Abstract

Development of effective automatic summarization approaches for legal documents suffer from several challenges like extremely long document-summary pairs, lack of large scale training datasets with tractable document-summary token lengths, etc. In this work, we deal with the problem of legal document summarization by building a modified abstractive dataset from the original dataset. This ensures that the length of each document-summary pair is manageable and can be processed by the state of the art summarization approaches (such as BART). Secondly, we deal with the data scarcity problem by creating more number of training samples, from each of the original document-summary pair. This is done by creating multiple extractive summaries from each sample in the original dataset, following which ground-truth summary sentences are assigned to each of the extractive summary to generate new training samples.
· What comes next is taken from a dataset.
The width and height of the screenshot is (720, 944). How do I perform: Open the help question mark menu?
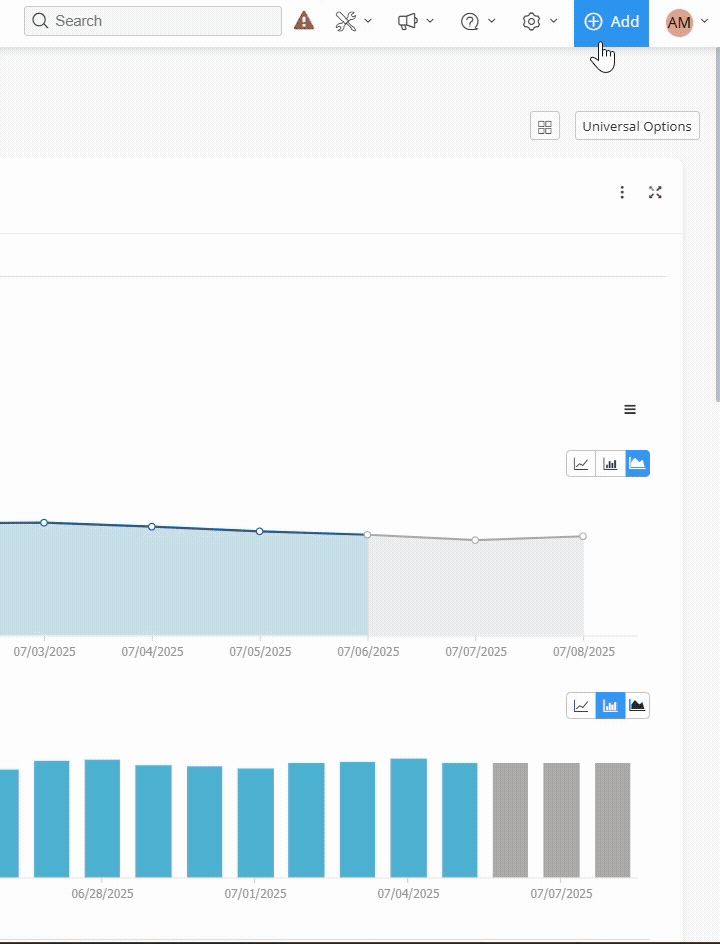tap(477, 21)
This results in a larger training dataset that can be utilized for fine-tuning summarization models. Our proposed approach has been evaluated on two different legal datasets- BillSum and Forum of Information Retrieval Evaluation (FIRE). With respect to the ROUGE metrics, the proposed approach is able to outperform pre-trained BART model fine-tuned on original dataset by (3−8)% for FIRE test sets, and by (1−3)% for the BillSum test sets. Considering the BERTScore metrics, the proposed approach obtains (1−2)% improvements on the FIRE test sets, while for the BillSum test sets (3−8)% improvements are observed. Such improvements suggest that the proposed dataset building approach can help achieve improved abstractive summarization of lengthy legal documents.